Saag MS, Chen RY, Westfall AO, et al. Immunologic and virologic consequences of antiretroviral treatment interruption (TI) in clinical practice. Program and Abstracts of the 40th Interscience Conference on Antimicrobial Agents and Chemotherapy Addendum. Toronto, Ontario, Canada. September 1720, 2000. Abstract L-18.

Another study reported that treatment interruptions in patients taking NNRTIs might be complicated by the long half-lives of efavirenz and nevirapine. Active drug levels persist after NRTIs have been eliminated, resulting in a period of "NNRTI monotherapy" that may contribute to selection of NNRTI-resistant virus.

The effect of interruption of efavirenz, the NNRTI with the longest half-life of any licensed antiretroviral, was studied retrospectively in patients in the pivotal DMP-006 study who had viral loads <50 copies/mL while receiving efavirenz, who interrupted therapy due to adverse effects, and who later restarted all drugs.

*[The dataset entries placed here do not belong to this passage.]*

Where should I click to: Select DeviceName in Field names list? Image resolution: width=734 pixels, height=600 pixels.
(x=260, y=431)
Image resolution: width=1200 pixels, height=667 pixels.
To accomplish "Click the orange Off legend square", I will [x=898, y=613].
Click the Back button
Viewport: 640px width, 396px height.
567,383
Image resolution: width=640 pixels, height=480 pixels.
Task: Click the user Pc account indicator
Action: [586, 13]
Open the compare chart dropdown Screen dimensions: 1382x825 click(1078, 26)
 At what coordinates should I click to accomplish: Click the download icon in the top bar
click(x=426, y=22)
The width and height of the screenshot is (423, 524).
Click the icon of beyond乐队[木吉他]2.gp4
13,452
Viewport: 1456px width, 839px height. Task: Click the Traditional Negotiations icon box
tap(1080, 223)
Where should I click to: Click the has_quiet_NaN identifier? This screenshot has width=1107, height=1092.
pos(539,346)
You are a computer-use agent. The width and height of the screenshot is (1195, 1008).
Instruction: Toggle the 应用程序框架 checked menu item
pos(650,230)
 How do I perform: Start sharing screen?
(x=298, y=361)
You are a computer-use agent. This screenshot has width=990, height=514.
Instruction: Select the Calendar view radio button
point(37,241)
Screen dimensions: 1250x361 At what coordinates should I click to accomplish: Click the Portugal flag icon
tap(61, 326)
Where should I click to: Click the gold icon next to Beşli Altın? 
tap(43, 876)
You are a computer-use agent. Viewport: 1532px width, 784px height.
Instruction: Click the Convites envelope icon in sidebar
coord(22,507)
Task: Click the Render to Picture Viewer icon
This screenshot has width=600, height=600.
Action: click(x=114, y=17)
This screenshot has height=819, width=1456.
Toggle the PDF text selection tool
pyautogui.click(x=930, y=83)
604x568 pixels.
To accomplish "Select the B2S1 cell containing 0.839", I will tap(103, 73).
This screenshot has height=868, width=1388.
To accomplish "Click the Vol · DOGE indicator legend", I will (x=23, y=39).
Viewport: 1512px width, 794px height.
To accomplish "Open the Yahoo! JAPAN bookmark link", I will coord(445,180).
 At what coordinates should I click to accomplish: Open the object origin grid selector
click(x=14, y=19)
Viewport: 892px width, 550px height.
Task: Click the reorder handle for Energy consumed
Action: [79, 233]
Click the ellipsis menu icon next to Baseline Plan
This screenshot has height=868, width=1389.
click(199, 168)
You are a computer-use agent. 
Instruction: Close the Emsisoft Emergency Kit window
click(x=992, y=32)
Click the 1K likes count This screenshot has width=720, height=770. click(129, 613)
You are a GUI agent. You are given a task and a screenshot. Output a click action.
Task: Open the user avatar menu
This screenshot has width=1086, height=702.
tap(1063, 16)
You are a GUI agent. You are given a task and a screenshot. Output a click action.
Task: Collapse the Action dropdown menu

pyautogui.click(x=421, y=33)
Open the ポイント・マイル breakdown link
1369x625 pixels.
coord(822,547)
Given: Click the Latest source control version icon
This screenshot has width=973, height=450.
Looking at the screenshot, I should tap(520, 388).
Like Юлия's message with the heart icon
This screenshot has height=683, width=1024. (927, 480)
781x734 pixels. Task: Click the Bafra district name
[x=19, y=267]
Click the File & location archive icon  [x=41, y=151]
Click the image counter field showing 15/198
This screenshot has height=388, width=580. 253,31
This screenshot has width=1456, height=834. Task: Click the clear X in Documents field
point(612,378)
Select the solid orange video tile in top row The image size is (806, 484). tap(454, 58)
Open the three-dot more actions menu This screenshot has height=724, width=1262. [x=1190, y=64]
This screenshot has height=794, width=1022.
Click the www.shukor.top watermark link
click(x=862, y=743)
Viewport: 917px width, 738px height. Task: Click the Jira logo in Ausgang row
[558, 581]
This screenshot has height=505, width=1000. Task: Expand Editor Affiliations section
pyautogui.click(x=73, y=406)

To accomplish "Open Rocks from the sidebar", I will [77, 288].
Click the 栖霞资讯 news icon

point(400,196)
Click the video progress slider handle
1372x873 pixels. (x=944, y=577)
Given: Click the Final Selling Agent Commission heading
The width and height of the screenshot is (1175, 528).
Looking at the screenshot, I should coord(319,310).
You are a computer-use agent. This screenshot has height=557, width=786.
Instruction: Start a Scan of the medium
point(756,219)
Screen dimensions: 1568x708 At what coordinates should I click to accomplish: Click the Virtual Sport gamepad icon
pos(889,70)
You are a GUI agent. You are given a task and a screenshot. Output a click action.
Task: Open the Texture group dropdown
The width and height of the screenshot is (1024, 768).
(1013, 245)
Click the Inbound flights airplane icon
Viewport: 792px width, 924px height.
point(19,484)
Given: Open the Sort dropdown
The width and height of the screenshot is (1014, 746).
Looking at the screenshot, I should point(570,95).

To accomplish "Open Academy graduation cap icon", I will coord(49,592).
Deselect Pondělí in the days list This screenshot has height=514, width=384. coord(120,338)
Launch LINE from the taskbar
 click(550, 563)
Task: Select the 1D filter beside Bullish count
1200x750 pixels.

Although there was no statistically significant difference between the interrupters and the noninterrupters, the authors concluded that there was a trend toward less favorable outcome among patients who interrupted therapy in both the indinavir and efavirenz groups, suggesting that there may be some long-term risk associated with this approach.

Ruiz NM, Bacheler LT, Farina DR, Baker DB, Manion DJ, Gregoire V. Temporary Interruption (TI) of SUSTIVA™ (efavirenz, EFV) containing therapy does not impact virological response rates. Program and Abstracts of the 40th Interscience Conference on Antimicrobial Agents and Chemotherapy. Toronto, Ontario, Canada. September 1720, 2000. Abstract 479.